Jeudi dernier Noise la Ville et la rue Saint Guillaume accueillaient les vilains petits canards du cinéma français. Pendant plus de deux heures, Kim Chapiron, Mohamed Mazouz et Ladj Ly ont fièrement représenté Kourtrajmé dans l’enceinte de Sciences Po Paris.

Attendus par près de 500 étudiants, fans de la première heure ou simples curieux, Kim Chapiron le co-fondateur du célèbre collectif de court-métrages banlieusards s’est pointé avec ses acolytes Mohamed Mazouz (alias Hi Tekk, moitié de la Caution), Ladj Ly (acteur et réalisateur) et Alexis Manenti (alias Dimitriu, l’enfant de l’est, le Bucarest Thug) pour une Masterclass sans queue ni tête.

De l’ambiance, de la décontraction, des couacs et des éclats de rire, Noise se félicite d’avoir pu mener à bien un évènement si atypique à Sciences Po, un spectateur le fait remarquer avec finesse : « d’habitude c’est plus chiant« . La Barbichette et Le Chat de la grand-mère d’Abdel Krim pour rigoler, 365 jours à Clichy-Montfermeil pour la prise de conscience et Batards de Barbares pour n’y plus rien comprendre. Les genres sont divers, la narration décousue, mais le style est identifiable entre mille. D’une fiction délirante, drôle et violente, à une réalité du même goût, les films du collectif sont toujours percutants et mémorables, Poelvoorde dirait certainement qu’ils laissent comme une traînée de souffre derrière eux. De l’amour, c’est bien cela dont il s’agit. Celui d’une grande famille : Kourtrajmé et son public. Car c’est aux fans que le collectif doit son succès. Nombreux étaient ceux qui connaissaient le monologue de Vincent Cassel dans Abdel Krim sur le bout des doigts, et nombreux sont ceux qui une fois le micro en main n’ont pu s’empêcher de déclarer leur flamme aux speakers flattés.

CONSIGNE >>
Répondez aux questions suivantes d'après le texte sur la masterclass de Kourtrajmé ci-dessus.
(a) Combien d'étudiants attendaient les invités ?
(b) Sous quel alias Mohamed Mazouz est-il présenté ?
(c) Quel film du collectif est cité pour la prise de conscience ?

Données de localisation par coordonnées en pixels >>
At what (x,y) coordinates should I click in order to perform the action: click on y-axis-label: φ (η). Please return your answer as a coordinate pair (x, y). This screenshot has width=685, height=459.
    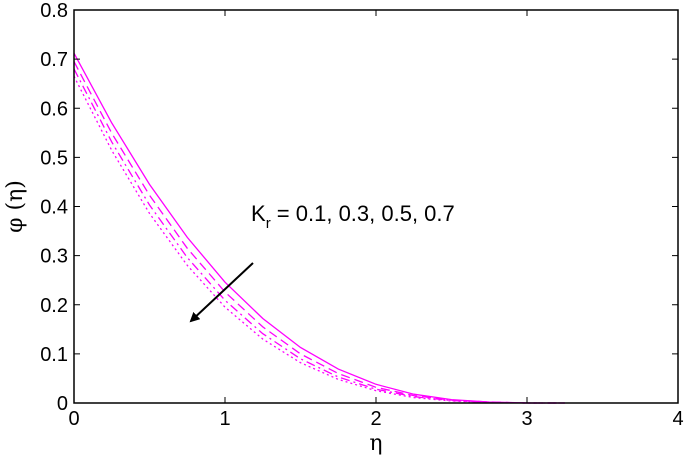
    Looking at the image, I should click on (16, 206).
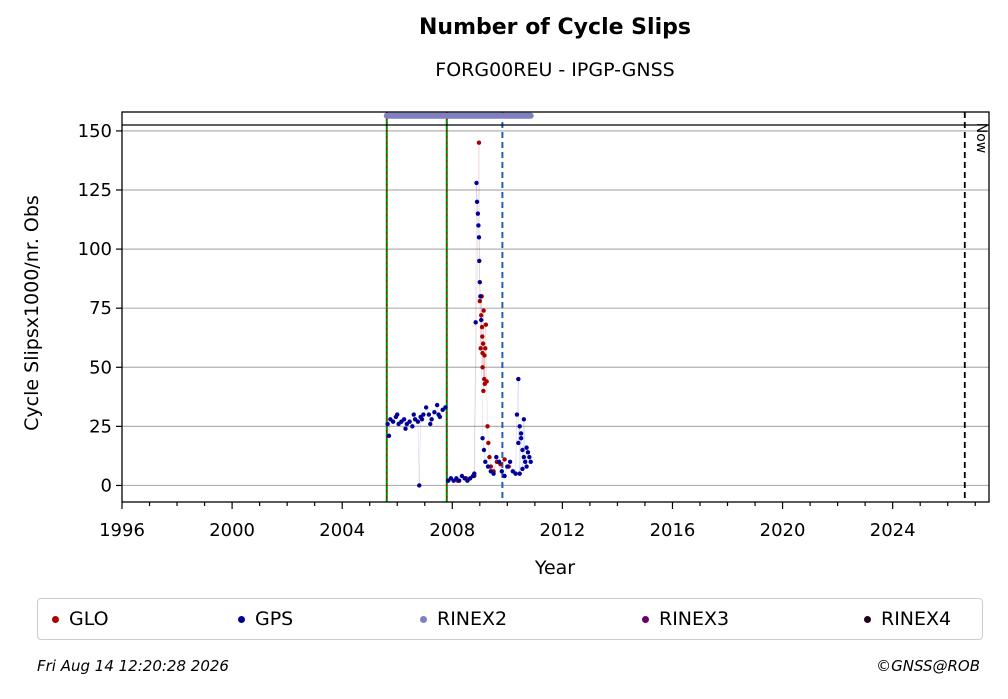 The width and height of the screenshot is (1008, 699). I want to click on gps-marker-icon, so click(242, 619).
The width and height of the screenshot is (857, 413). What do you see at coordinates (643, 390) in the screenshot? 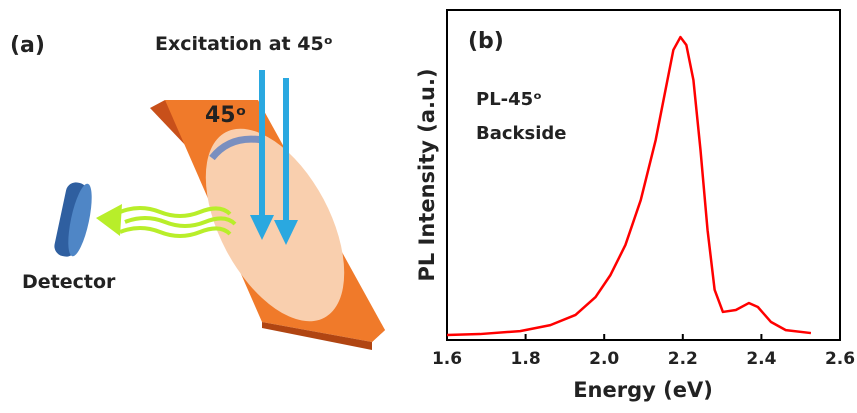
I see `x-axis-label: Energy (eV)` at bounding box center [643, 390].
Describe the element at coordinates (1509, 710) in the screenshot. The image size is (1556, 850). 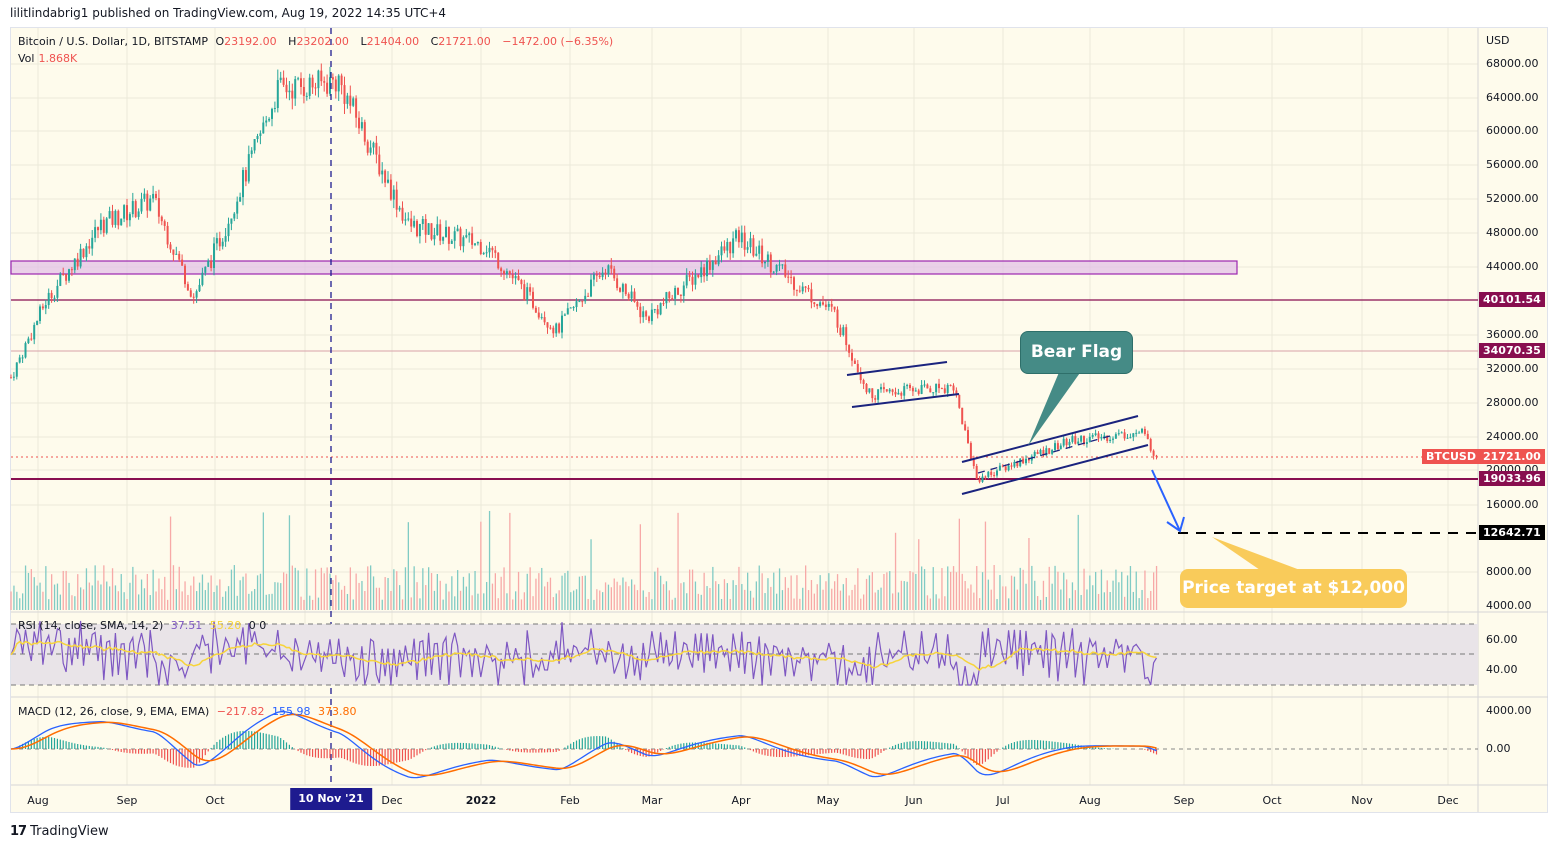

RÉPONSE >>
(a) Près de 500 étudiants.
(b) Hi Tekk.
(c) 365 jours à Clichy-Montfermeil.